Code Red: Planning for the Cyberattack Aftermath

This is an era of rapid change and technological advancement, and although it is challenging, responsible organizations seek to manage and mitigate cyber risks. Insecure systems and uncertain people, added to inadequate contingency plans, create a perfect business continuity storm in the aftermath of a cyberattack.

This discussion explores organizational impacts on people, perception of the brand and, most importantly, the impact on aviation’s ability to conduct operations safely.

Technology Failures

Technology failures pose a significant risk to the infrastructure and safety of the aviation industry. Organizational workforces have become overly reliant on technological tools and often have insufficient contingencies in place for when the technology we depend on fails.

In 2023, the FAA NOTAM delivery system experienced an outage caused by a damaged database file. This led the Department of Transportation to mandate a nationwide ground stop on domestic flight departures, resulting in thousands of delayed or canceled flights.

In early 2024, the aviation industry encountered another significant disruption from a glitch in CrowdStrike software. That event prompted major airlines, large charter and fractional operators to implement ground stops attributed to communication issues. Fiscal losses exceeded USD500 million, and thousands of employees experienced significant anxiety while untrackable aircraft moved through the airspace.

Although CrowdStrike released an official statement advising the failure was not a cyberattack, the effects were similar, and irrevocable fiscal and psychological damage resulted.

Cyberattacks

IBM defines cyberattacks as “any intentional effort to steal, expose, alter, disable, or destroy data, applications, or other assets through unauthorized access to a network, computer system or digital device.” As time progresses and the sophistication of bad actors increases, the exploitation of reputation and brand is a high priority on the list of intent. Criminals force organizations to pay exorbitant ransoms for their own data, stop or change business practices or renounce political or societal positions.

Cyberattacks can last weeks or months, while some can deny access to networks indefinitely. Attacks can not only crash company servers, but unwitting employees can grant unauthorized access to the highly confidential and personal data of passengers and clients. Imagine the trip itinerary of a Fortune 50 company in the hands of a bad actor. Imagine being the employee who made it happen.

Planning for the Aftermath

Recovery from a technological failure or cyberattack, just in the sense of equipment and systems, can take days or weeks, depending on the depth of the attack. The negative impact on people and brand perception can last years. The good news is that we can begin implementing and assessing the effectiveness of the response and recovery strategy without delay.

First, we can think of cyberattacks just as we think of aviation safety management. Prevention is always the primary focus, with responsible planning (e.g., a cybersecurity emergency response plan) and practice (e.g., tabletop exercises and drills) tightly integrated.

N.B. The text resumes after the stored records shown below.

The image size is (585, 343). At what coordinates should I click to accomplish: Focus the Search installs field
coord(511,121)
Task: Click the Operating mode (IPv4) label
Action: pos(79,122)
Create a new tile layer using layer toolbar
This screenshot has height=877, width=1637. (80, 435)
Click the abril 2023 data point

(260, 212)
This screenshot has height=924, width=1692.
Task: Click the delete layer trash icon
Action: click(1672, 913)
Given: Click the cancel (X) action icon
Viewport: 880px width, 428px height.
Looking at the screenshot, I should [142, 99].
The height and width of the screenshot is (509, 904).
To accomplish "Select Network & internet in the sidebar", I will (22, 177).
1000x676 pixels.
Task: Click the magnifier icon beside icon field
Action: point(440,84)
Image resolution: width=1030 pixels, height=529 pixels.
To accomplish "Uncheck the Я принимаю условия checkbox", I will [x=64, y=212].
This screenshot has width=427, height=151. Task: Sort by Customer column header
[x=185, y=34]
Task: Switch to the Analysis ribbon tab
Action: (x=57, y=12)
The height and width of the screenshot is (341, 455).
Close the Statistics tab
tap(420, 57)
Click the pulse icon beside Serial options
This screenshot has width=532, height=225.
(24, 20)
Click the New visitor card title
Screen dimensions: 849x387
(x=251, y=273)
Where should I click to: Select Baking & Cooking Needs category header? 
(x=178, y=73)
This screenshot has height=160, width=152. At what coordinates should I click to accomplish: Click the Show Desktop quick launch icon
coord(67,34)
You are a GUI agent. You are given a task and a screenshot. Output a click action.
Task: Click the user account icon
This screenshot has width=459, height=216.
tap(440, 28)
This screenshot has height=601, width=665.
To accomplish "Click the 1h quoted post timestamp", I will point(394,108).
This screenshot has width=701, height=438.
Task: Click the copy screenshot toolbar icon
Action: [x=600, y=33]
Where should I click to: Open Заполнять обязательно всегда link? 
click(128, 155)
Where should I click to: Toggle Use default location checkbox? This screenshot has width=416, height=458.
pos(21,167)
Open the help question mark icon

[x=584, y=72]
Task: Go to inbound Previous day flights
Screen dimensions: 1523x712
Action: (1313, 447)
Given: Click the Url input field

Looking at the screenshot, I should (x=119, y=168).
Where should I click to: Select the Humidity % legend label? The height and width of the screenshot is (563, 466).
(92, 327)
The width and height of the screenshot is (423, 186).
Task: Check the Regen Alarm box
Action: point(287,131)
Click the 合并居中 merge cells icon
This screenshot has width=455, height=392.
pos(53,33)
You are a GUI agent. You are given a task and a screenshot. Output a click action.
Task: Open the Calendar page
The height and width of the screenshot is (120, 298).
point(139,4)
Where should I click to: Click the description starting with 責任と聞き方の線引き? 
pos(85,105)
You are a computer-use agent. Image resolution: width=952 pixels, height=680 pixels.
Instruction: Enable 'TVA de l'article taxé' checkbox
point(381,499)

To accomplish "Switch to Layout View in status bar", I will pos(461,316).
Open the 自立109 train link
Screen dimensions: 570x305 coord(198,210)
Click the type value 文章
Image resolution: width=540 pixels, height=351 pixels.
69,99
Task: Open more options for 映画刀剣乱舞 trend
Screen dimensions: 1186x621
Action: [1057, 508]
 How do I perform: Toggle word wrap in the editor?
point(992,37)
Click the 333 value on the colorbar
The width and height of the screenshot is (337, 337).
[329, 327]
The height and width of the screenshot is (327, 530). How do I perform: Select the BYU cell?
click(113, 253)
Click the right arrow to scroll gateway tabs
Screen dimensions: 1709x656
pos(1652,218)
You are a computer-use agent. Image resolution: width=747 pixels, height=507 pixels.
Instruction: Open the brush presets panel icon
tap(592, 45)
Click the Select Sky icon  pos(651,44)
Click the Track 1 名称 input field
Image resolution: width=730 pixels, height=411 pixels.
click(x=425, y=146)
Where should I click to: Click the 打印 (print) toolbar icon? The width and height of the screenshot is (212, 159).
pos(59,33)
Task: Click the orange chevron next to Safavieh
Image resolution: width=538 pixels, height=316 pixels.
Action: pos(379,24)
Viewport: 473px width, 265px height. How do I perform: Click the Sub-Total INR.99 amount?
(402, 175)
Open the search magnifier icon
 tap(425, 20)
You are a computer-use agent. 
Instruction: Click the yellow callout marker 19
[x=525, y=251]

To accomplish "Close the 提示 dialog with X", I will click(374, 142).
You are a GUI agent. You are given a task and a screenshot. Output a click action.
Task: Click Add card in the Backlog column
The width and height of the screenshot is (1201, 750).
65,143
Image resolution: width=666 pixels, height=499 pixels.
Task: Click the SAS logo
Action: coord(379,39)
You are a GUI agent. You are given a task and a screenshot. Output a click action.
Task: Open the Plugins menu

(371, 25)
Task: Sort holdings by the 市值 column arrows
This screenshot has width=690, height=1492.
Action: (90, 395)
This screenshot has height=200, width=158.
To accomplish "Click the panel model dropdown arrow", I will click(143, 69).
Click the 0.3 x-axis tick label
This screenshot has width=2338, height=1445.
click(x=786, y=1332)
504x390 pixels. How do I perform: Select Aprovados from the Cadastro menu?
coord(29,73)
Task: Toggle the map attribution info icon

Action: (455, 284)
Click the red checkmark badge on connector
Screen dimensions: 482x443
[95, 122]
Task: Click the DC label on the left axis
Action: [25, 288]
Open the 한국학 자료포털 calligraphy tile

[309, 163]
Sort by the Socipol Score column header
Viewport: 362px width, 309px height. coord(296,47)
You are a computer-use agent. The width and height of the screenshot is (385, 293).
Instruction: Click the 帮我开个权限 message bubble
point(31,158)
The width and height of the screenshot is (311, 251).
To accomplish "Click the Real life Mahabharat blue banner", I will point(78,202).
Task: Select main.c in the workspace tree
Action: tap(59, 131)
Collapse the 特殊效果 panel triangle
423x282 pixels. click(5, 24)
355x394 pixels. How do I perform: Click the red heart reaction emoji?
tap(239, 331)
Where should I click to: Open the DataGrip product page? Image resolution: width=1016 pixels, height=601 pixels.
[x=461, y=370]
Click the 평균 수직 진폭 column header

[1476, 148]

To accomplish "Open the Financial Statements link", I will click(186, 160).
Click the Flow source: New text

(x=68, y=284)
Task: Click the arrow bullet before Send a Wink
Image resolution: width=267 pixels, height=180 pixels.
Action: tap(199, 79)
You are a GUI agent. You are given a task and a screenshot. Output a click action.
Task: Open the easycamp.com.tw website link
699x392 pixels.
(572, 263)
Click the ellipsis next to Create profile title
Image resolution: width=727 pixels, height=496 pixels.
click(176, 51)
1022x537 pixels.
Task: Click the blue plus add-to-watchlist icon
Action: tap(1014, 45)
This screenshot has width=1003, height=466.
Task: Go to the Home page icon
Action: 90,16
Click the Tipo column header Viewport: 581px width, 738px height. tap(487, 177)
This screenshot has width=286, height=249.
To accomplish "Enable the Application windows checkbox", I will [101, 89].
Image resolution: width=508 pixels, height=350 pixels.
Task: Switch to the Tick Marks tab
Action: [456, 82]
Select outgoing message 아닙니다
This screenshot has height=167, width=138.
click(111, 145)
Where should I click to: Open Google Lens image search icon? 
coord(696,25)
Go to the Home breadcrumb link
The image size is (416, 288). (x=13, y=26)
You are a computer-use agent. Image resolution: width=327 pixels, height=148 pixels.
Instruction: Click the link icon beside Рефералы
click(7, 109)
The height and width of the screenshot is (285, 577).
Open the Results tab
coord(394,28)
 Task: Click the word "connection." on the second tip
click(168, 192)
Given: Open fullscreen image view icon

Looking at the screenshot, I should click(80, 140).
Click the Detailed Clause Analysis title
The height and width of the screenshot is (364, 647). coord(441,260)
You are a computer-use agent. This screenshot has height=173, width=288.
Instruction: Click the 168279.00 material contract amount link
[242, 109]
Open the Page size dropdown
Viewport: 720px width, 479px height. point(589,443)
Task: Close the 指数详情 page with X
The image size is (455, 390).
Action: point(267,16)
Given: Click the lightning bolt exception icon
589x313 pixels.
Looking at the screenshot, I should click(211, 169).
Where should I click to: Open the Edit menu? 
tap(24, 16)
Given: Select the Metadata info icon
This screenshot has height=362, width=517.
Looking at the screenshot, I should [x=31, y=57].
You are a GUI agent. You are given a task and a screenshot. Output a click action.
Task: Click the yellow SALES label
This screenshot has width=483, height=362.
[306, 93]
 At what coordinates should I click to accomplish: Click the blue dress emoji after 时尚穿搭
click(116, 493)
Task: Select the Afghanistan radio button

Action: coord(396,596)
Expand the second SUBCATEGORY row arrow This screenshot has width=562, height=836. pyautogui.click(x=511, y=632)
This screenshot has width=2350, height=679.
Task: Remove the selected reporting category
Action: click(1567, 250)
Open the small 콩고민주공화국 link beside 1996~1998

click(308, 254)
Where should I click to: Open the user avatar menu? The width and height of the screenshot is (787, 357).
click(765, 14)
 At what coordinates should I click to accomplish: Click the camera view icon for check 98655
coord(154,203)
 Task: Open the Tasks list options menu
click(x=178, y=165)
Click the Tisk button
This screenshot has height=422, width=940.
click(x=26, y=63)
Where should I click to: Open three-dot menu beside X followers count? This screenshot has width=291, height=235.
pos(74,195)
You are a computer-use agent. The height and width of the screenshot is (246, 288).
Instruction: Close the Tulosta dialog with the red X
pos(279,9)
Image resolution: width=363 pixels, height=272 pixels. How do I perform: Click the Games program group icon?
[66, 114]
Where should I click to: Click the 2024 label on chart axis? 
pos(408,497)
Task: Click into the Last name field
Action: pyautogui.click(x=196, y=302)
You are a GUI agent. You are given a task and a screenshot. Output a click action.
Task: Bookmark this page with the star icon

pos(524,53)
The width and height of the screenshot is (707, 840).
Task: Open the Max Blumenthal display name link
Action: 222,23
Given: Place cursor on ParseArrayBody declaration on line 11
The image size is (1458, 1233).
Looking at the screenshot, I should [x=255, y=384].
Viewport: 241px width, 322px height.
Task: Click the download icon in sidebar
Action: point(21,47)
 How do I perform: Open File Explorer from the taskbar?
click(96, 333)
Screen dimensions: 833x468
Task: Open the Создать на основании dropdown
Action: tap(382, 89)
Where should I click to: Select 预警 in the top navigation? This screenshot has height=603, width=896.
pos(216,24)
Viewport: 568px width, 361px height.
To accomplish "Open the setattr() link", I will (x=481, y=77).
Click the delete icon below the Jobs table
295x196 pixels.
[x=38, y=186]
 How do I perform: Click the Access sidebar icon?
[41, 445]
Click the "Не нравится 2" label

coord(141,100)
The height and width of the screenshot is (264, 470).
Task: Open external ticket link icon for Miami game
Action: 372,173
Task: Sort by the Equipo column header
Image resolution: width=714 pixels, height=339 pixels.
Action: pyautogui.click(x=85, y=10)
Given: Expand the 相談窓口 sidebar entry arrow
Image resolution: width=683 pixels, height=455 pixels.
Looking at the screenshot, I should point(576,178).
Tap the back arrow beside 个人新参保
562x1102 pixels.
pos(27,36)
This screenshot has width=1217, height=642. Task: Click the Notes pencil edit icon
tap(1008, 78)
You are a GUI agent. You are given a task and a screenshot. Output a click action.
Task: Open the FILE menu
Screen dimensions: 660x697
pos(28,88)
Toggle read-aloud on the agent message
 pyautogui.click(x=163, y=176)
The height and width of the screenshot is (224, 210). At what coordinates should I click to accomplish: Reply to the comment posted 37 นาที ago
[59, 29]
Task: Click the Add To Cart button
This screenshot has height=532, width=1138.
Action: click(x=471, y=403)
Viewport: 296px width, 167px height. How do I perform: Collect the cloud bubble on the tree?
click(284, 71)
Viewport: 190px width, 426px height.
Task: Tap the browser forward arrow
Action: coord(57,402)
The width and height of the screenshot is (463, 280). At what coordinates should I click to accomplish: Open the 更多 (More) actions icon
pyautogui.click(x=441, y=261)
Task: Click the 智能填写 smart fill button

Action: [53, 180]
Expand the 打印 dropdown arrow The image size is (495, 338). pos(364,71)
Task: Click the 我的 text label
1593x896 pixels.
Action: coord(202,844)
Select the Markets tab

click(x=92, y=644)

The following guidelines may assist you in practicing for the aftermath of a technology failure or cyberattack.

1. Mitigate the negative impact of a cyberattack.
Cyber insurance is one asset that safeguards the organization against cyberattack losses. Get to know the resources and processes your insurer has in place, and practice with them. Like any emergency resource, learn it before you need it!

2. Practice with realistic scenarios.

• PII Data Breaches (e.g., incidents involving theft of Personally Identifiable Information with dangerous intent). Run scenarios that pose significant impact with layered effects. For instance, bad actors steal personal information on the dark web and then use it to exploit the individual or company.
• Cyberattacks on data held by vendors. Conduct a data security audit on all your aircraft and business office vendors to see where your data goes, the safeguards your vendors use (or not), who else can access the data and what vendors your vendors use.
• Cyberattacks resulting in denial of service. Practice pen and paper management of your core business responsibilities. You may need a team that can move quickly and effectively to safeguard your assets and people.
• AI attacks. This burgeoning attack vector may be the most frightening and used for very compelling kidnapping, extortion and theft attempts.

Unlike aviation accidents, which are fortunately rare events, cyberattacks are not, and time is the only determinant of their arrival. In fact, intruders may be in your systems now, and it is quite likely your PII is already on the dark web. Just as in aviation safety, the SM4 pillars of Prevention, Planning, Response and Recovery are your most significant safeguards.